А лесные завалы?! Сколько раз они преграждали путь врагу, задерживали движение его танковых колонн! Леса — союзники и верные друзья партизан. Они чувствуют себя здесь как дома: немцы боятся углубляться в леса, где из-за каждого дерева, из-за каждого куста их подстерегает смерть…
Деревянкин снова как-то неловко повернулся и зацепил Чолпонбая. Тот встрепенулся и, уставившись политруку в глаза, долго рассматривал его типично русское, но не по годам посеревшее, усталое от бессонных ночей и переживаний лицо, морщинистый лоб. Наконец он заговорил. В голосе его чувствовалась тревога.

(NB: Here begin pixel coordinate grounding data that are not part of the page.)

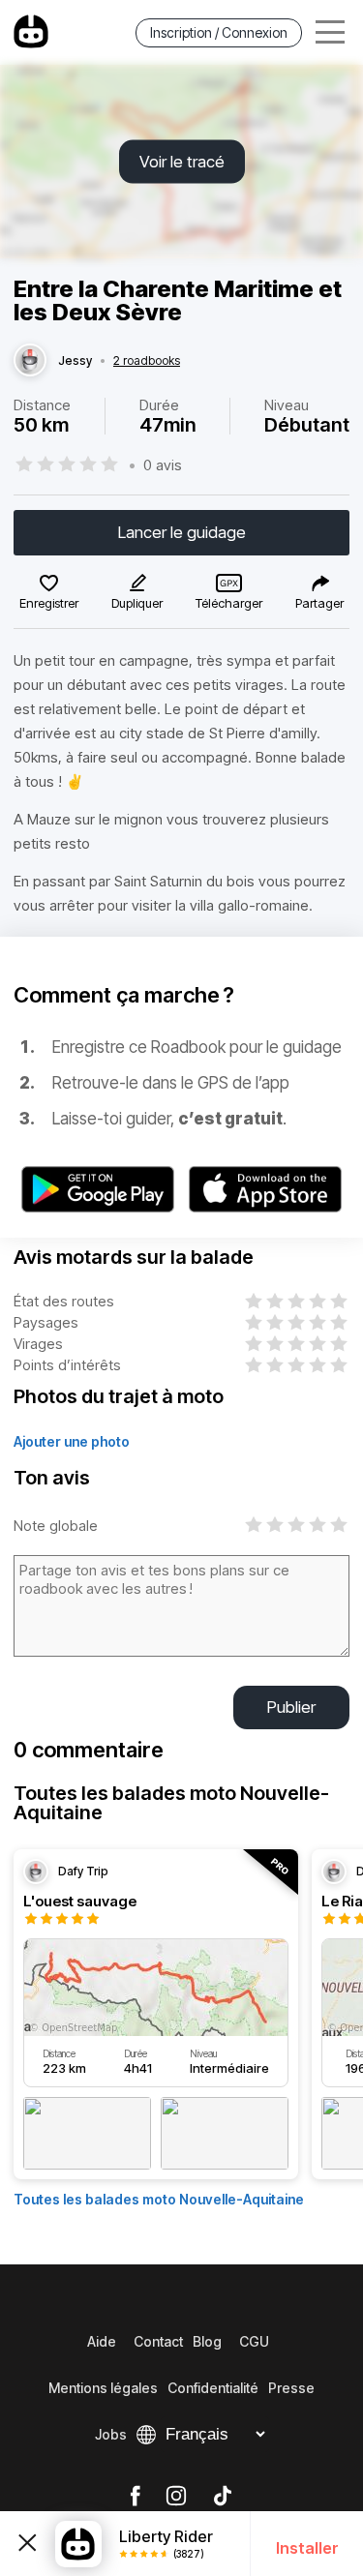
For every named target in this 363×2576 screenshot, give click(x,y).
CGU (254, 2341)
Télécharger (229, 603)
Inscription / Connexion (218, 32)
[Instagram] (176, 2496)
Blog (207, 2341)
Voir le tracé (182, 161)
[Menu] (330, 32)
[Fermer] (27, 2543)
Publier (291, 1707)
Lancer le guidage (182, 532)
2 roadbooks (146, 361)
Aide (101, 2341)
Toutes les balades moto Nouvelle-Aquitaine (159, 2199)
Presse (291, 2388)
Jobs (111, 2434)
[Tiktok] (222, 2496)
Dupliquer (137, 603)
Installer (307, 2548)
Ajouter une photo (72, 1441)
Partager (319, 603)
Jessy (75, 361)
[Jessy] (30, 361)
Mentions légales (103, 2388)
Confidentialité (212, 2388)
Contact (158, 2341)
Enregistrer (48, 603)
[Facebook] (135, 2496)
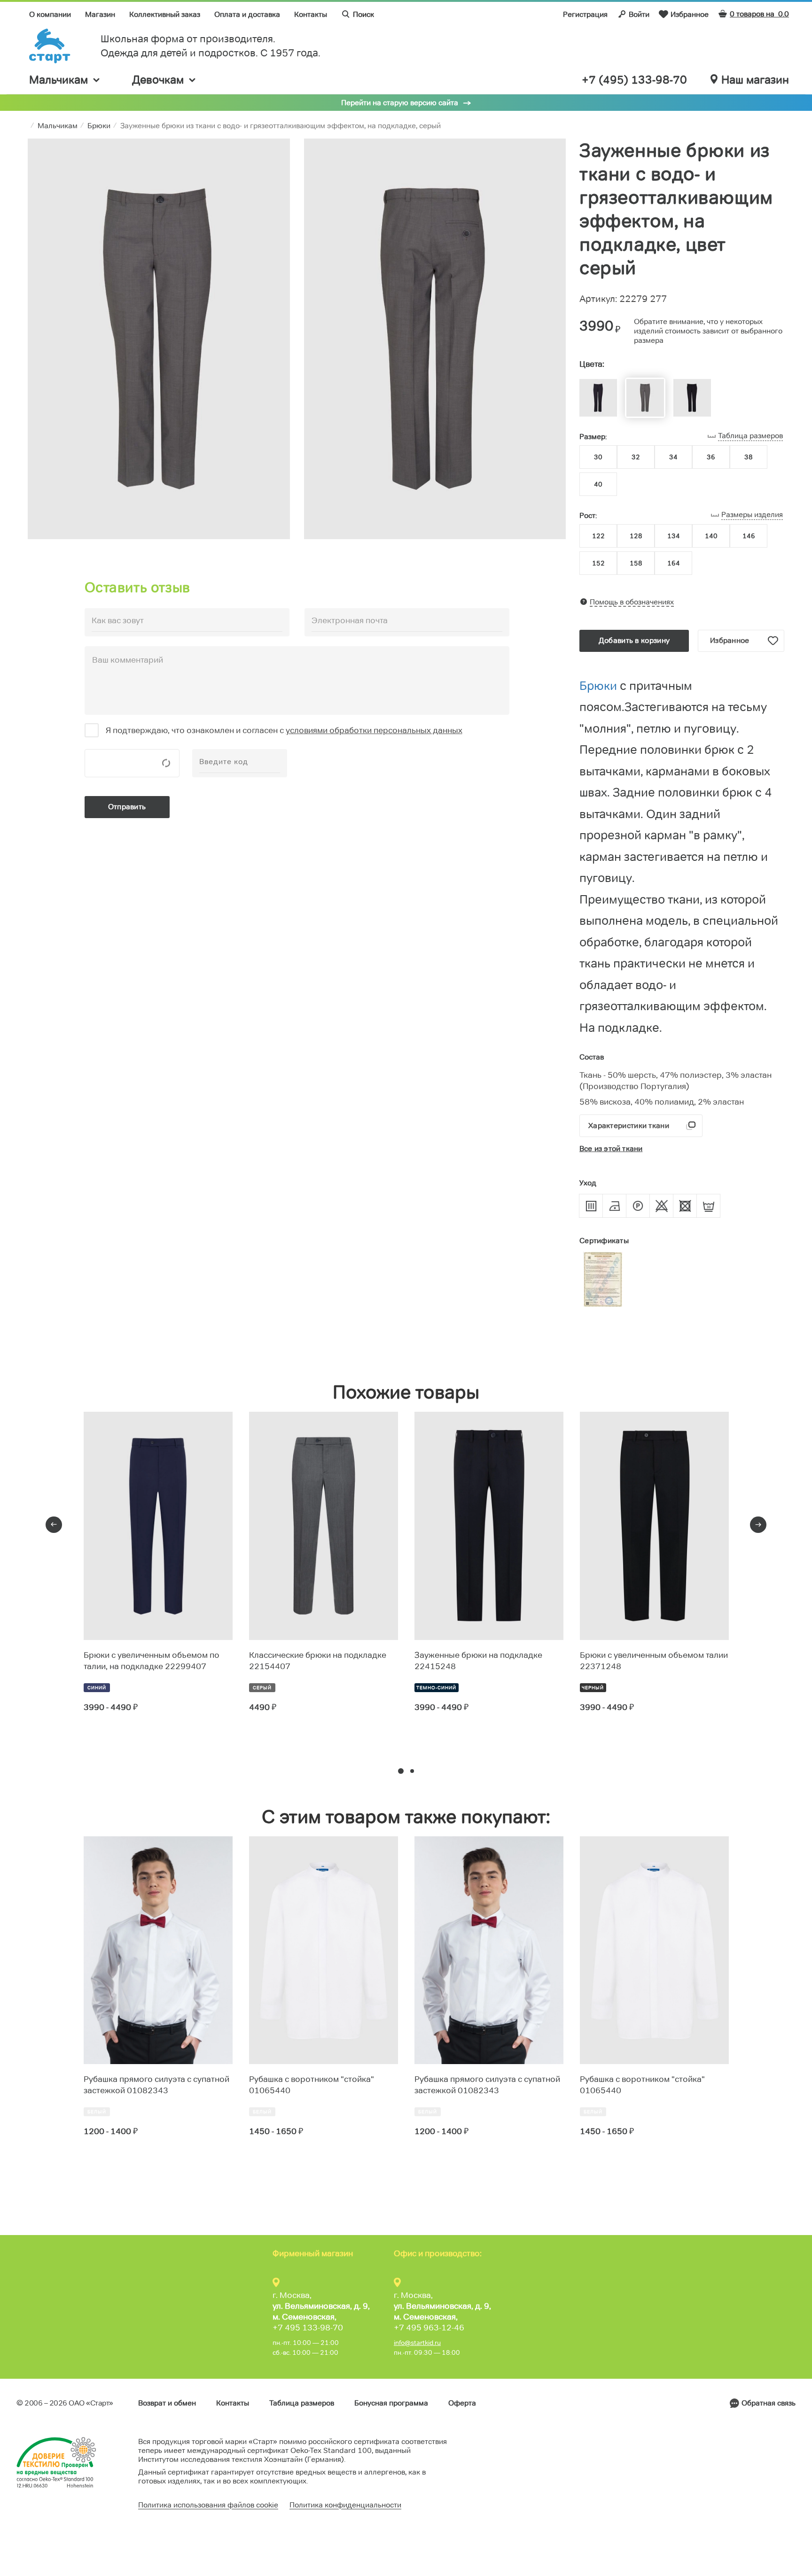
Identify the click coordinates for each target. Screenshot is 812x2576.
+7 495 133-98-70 (308, 2327)
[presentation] (54, 1524)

— Странные у вас глаза, товарищ политрук! Очень странные. То прямо стальные, то темные, а сейчас вроде светлые. А ведь ничего не боитесь, знаю. Не раз ходили в атаку. Что сегодня с вами? Вы снова чернее тучи. Скажите!
— Талантливый ты, Чоке, коль русский язык так хорошо освоил. Прямо поэт! — отшутился Сергей, потом достал блокнот и что-то стал записывать.
Чолпонбай с уважением следил за быстрой рукой Сергея, за карандашом, выводившим строку за строкой, точно бегущим по невидимой тропинке и оставлявшим за собой четкий след.
Странное дело: немало рассказал Чолпонбай о себе, а вот сам ни о чем никогда не расспрашивал Сергея. Чолпонбай пристальным взглядом охотника и следопыта еще тогда, на зимней снежной дороге, сразу выделил политрука Деревянкина. Этот журналист умел слушать. Он мог бы на минуту заглянуть в окоп, спросить фамилию, звание, номер роты и взвода — и все. Ведь заметки в дивизионной газете были очень короткими. Но нет, политрук ел с солдатами из одного котелка, и с ним, с Чолпонбаем, ел, спал в окопе, ходил в атаки, дважды заслонил его в штыковой, а после, когда все отдыхали, сочинял заметки и бежал в редакцию, чтобы скорее снова вернуться в окопы.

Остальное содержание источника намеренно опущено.